McCulloch Mc8 Engine Rebuild
by Scott Kneisel
To vintage karting enthusiasts everywhere
This publication is meant to describe the overall process I use to rebuild a McCulloch racing engine. It is not a fully detailed document but does reference where missing information may be found. I had a lot of fun putting this together with a little help from my friends. Many thanks to Jeff Campbell, Ron, Perry and Chris.
The first step in this process is to totally disassemble the engine, clean and inspect the individual parts and replace anything that is damaged or worn beyond repair. I usually completely strip the paint off all exposed parts as well. This particular engine needed a carburetor, flywheel, crankshaft, piston, rod & wrist pin as well as the usual rebuild parts such as gaskets, ignition parts, rings and bearings, carb kit and hardware.
Preparing the bore
After a thorough cleaning and media blasting of the block the existing bore is measured using an inside micrometer and an appropriate size piston is selected for the rebuild. In this case the bore was only slightly worn and had only minimal taper or out of roundness. This resulted in selection of a standard piston measuring 2.160” and honing to increase the piston – bore clearance to 0.007”. McCulloch recommends clearance of 0.0056”– 0.006” but I have found that using 0.006” to 0.0075” lessens the likelihood of engine seizure under racing conditions. Of course this means less time between rebuilds but most of us do not put a large amount of hours on these vintage engines anyway so I don’t consider it an issue.
(Note – bore sizing is done using the piston skirt dimension)

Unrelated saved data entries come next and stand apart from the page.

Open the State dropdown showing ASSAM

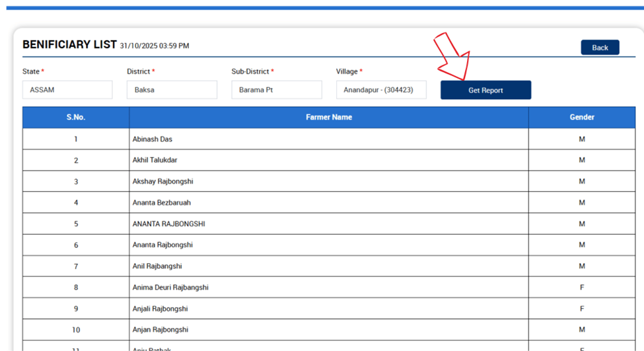click(x=67, y=90)
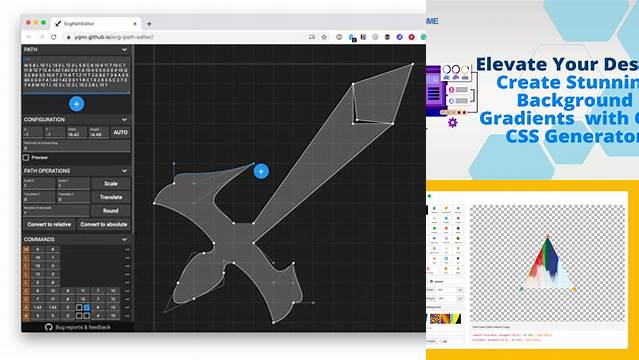The image size is (639, 360).
Task: Enable the Preview checkbox
Action: (26, 157)
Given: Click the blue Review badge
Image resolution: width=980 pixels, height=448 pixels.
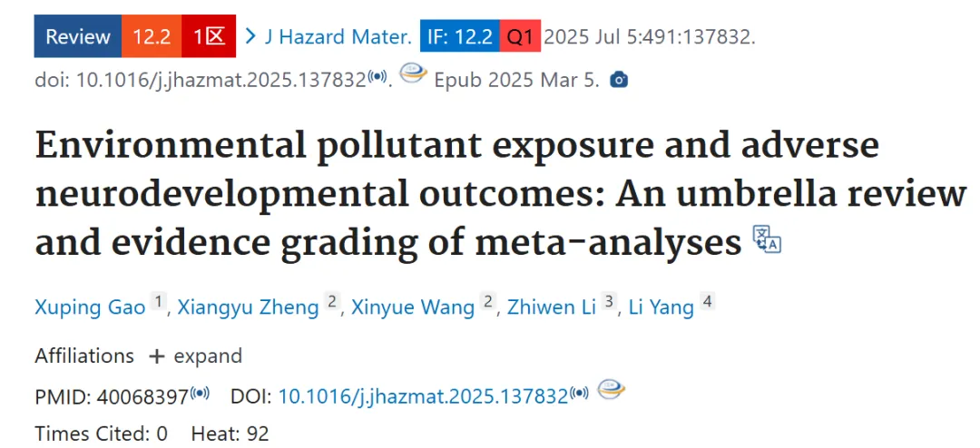Looking at the screenshot, I should pyautogui.click(x=77, y=36).
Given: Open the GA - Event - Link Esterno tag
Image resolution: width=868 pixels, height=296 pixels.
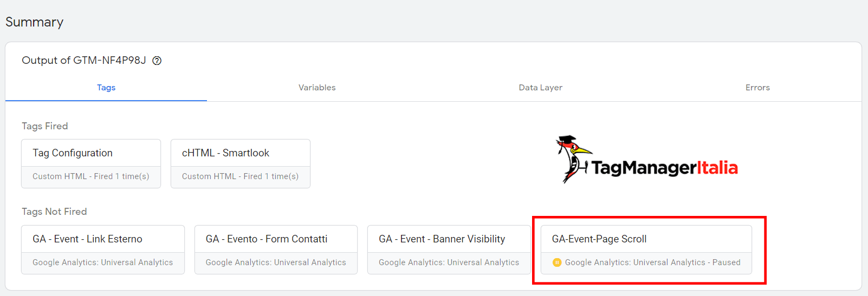Looking at the screenshot, I should [103, 250].
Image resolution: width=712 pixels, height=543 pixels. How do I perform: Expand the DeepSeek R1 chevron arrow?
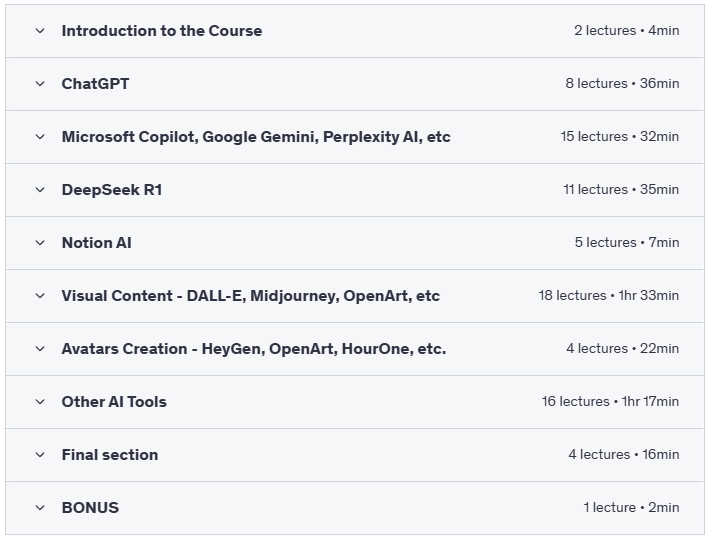[40, 190]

Tools needed for measurement
2-3” Outside Micrometer
Inside Micrometer set
Digital Bore Gage
0-1” Micrometer (Not Shown)
Measuring the piston using outside micrometer and existing bore with inside micrometer
Zero the bore gage
Bore gage zero is set using the 2-3” micrometer set to the piston skirt diameter.
Measure piston skirt–to–bore clearance using bore gage
Honing to size: The target size for this bore is 2.167” which leaves 0.007” clearance.
Block is then honed to size using a rigid hone at about 450RPM while moving the hone up and down to achieve about a 30-45degree cross hatch pattern on the surface of the bore. This improves oil retention as well as helps the rings to seat properly. When complete, clean block thoroughly. I use soap & water followed by air blow & coating of WD40.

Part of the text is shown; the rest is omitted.